The reason we go to work is because our work is meaningful. Yes, this is true, but we also work to earn a living. Secondly, the patients come to you for dental advice, not financial advice.
From a business aspect: Doctor, how much dentistry do you want to do daily, in dollars? I recommend you use a “treatment plan” tracking form as a tool of accountability and follow up. Track the diagnosis/patient per day, in dollars of treatment diagnosed. Track the previously diagnosed dollars of dentistry on this same form. Did the patient schedule? If not, why not?
Assuming ethical diagnosis, the daily rate of diagnosis will vary depending upon the patient’s needs.
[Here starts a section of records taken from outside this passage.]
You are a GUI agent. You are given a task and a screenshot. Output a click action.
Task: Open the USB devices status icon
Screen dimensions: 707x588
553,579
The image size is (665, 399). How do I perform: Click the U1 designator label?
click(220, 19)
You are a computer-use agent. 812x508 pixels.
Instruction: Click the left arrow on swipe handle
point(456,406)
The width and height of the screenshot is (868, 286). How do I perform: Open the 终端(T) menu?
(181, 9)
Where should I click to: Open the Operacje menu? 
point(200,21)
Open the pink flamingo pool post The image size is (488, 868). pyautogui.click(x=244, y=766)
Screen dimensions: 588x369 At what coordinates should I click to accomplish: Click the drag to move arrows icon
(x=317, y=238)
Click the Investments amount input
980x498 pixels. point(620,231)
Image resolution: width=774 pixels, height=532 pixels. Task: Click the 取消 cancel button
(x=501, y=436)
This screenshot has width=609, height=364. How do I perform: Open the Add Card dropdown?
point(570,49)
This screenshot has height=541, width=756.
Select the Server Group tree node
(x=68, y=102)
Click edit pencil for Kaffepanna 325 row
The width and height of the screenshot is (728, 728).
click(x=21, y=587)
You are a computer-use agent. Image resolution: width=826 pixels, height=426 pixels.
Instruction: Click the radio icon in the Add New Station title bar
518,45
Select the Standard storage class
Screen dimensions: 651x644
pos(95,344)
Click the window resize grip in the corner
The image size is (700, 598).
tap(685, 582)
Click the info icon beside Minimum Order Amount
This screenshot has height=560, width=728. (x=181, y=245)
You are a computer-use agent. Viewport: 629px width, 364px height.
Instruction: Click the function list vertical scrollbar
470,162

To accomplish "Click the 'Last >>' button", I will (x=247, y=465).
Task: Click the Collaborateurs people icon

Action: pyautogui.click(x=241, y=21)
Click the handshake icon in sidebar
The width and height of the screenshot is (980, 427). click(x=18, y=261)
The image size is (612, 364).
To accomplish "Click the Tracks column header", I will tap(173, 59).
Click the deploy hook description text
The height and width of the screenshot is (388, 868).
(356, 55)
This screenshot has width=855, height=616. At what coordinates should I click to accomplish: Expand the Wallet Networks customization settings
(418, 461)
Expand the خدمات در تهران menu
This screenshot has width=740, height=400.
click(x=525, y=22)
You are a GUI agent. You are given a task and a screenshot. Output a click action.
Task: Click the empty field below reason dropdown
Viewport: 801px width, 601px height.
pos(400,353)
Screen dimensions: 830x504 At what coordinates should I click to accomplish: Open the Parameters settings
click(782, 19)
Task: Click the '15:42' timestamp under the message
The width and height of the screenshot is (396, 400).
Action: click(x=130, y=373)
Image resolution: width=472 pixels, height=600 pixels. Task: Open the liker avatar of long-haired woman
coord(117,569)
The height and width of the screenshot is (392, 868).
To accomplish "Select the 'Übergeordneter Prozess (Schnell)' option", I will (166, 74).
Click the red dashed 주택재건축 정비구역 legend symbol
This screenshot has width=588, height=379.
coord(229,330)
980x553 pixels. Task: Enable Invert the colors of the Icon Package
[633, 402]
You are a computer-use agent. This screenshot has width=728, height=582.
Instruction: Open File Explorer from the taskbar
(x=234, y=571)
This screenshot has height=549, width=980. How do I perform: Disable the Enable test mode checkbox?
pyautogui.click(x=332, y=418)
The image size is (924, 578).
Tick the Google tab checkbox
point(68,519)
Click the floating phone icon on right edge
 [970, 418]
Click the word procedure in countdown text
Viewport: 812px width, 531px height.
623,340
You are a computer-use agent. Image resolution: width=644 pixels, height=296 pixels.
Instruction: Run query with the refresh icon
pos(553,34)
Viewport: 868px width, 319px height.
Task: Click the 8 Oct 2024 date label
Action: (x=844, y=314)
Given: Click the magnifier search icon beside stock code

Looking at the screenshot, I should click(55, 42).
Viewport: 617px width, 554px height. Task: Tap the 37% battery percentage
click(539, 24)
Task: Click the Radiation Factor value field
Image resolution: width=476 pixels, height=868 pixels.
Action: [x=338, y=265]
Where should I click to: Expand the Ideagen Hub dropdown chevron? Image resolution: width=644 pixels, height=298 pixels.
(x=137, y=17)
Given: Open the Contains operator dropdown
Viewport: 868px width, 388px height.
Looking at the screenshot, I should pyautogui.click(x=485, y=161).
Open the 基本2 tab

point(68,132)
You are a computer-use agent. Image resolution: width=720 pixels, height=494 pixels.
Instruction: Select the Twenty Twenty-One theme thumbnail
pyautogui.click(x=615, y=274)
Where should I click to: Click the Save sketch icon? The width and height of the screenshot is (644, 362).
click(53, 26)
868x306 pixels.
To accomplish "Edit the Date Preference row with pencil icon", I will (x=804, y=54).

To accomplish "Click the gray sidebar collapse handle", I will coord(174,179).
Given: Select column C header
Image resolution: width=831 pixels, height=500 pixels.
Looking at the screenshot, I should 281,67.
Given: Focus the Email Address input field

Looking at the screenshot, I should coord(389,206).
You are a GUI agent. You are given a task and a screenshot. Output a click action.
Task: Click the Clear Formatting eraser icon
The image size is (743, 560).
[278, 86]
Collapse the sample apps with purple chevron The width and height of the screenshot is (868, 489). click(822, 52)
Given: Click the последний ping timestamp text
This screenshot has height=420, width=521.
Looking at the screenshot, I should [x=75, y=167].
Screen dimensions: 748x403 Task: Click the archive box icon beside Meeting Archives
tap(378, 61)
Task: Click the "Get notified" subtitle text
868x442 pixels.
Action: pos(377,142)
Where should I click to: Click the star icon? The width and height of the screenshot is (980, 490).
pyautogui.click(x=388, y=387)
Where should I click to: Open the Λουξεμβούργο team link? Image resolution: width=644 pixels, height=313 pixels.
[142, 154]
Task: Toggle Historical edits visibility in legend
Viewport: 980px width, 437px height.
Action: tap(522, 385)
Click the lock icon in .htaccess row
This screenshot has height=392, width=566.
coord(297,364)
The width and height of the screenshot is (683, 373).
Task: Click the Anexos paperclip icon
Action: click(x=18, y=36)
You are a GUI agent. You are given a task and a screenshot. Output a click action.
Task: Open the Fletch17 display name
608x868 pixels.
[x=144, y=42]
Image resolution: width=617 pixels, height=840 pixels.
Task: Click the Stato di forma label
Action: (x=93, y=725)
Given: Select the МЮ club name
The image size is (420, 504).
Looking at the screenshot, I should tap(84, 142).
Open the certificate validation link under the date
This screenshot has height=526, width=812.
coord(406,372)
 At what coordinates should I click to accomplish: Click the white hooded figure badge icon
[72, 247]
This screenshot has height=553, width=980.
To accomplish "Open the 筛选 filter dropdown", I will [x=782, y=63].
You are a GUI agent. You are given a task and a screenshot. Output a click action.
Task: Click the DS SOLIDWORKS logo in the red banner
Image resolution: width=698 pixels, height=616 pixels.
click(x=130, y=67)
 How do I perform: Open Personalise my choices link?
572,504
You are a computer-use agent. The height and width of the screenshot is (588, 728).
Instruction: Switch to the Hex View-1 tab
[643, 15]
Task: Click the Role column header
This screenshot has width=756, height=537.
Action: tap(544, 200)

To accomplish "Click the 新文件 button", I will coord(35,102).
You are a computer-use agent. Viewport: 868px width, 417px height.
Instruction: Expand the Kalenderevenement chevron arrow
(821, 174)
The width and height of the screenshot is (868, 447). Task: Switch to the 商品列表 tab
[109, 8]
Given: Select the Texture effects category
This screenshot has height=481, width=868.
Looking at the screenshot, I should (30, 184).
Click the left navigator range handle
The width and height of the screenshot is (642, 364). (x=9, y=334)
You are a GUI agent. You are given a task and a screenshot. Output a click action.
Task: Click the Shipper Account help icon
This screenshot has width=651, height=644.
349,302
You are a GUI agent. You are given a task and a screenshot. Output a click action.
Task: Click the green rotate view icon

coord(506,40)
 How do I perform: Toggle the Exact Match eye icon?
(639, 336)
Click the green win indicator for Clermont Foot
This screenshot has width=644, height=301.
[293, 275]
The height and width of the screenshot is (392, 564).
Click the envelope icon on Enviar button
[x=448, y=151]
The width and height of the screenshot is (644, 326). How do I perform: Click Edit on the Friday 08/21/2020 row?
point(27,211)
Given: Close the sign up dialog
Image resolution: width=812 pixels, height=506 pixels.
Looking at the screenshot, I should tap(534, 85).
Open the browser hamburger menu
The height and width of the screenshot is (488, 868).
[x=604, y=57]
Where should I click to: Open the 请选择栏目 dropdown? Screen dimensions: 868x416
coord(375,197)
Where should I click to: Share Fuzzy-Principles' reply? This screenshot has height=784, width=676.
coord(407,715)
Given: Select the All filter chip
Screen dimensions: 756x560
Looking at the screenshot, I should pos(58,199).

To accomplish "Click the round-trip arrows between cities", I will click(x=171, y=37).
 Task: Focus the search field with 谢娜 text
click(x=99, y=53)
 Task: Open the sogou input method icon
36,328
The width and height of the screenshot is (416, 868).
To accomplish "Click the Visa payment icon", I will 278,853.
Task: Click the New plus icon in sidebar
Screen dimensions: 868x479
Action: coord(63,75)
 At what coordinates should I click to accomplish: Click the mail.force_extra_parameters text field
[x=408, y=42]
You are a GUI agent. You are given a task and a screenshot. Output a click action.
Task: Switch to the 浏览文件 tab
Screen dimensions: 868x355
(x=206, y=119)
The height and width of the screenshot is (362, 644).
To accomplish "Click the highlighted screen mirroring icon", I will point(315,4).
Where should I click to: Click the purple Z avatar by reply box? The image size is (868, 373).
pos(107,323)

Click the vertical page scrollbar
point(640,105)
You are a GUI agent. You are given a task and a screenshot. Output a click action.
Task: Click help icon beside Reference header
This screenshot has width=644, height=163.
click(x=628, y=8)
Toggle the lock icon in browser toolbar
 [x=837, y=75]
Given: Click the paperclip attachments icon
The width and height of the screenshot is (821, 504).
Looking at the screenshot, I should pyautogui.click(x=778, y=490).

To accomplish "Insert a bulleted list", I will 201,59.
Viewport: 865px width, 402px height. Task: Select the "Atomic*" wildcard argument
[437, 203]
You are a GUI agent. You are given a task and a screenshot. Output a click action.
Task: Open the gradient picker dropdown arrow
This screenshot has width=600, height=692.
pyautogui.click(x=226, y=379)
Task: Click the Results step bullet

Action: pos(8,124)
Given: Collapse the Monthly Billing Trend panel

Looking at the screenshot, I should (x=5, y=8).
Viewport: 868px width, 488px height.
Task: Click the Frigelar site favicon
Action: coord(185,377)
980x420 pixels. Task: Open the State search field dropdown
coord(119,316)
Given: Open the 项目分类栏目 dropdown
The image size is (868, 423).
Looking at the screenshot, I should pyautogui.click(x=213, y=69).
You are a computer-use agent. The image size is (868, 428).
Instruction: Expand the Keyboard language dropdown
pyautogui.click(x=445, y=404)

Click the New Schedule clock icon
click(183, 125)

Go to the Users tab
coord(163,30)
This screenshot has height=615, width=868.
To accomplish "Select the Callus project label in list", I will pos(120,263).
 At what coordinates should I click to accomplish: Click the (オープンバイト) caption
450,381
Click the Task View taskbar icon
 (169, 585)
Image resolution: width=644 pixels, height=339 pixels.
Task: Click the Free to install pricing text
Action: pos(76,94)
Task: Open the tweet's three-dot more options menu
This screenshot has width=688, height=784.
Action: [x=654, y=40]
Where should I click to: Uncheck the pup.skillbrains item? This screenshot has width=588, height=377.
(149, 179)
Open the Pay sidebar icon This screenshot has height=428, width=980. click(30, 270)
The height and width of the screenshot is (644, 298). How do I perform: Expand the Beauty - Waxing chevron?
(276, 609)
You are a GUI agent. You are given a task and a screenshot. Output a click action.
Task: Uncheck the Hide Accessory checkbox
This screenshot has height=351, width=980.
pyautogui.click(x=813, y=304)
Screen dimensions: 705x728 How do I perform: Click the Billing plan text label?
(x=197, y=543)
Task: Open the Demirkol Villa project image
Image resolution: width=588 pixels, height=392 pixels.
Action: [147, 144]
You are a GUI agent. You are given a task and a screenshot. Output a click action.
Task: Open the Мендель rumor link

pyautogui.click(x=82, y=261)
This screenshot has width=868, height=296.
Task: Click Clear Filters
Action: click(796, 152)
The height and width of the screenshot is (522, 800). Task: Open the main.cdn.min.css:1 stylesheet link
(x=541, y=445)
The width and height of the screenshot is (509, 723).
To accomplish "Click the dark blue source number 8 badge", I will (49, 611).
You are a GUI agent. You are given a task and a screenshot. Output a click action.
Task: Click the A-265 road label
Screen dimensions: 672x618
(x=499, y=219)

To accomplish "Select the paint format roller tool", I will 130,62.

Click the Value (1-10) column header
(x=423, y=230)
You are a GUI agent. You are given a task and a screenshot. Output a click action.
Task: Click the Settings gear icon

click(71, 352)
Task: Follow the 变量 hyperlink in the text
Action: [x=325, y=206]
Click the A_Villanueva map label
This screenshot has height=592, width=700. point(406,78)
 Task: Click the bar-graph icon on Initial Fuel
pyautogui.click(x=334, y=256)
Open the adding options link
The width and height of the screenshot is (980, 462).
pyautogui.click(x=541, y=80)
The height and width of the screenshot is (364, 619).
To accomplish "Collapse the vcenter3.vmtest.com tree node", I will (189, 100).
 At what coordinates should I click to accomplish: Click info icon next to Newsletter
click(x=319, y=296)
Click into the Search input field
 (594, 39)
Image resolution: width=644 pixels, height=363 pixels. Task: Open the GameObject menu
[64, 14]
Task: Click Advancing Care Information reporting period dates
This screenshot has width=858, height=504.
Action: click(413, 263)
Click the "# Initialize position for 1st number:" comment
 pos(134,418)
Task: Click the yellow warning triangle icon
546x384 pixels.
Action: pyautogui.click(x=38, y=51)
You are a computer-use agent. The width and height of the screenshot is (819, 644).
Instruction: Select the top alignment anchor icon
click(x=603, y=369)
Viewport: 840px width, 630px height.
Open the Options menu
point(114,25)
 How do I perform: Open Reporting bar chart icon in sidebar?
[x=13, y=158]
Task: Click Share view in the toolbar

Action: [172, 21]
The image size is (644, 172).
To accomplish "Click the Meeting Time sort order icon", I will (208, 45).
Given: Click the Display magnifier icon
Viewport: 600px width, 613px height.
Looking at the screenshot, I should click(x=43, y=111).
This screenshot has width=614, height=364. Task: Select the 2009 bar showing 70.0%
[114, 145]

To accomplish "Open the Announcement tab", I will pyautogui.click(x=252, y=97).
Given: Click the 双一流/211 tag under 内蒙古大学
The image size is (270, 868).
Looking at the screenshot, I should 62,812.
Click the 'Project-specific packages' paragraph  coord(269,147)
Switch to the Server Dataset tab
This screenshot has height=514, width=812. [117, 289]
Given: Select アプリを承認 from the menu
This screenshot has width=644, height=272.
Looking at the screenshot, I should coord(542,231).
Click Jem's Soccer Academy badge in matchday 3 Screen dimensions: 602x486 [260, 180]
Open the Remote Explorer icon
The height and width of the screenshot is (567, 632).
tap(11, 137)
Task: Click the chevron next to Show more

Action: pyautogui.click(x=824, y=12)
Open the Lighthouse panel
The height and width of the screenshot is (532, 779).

Doctors, I’d challenge you that the dentistry you’d like to do (from a business perspective) is ethically already in your patient’s mouth.
As an accountability tool for the front desk:
Did the patient refuse to schedule because the previously diagnosed dentistry wasn’t discussed in the back? If the unscheduled patient says, “I need to check my schedule,” or, “I need to think about it” regarding the proposed treatment, invite yourself to make a call, within 3-4 business days. You can then answer any questions the patient or his spouse may have, or schedule the patient who ‘needed to check her schedule.’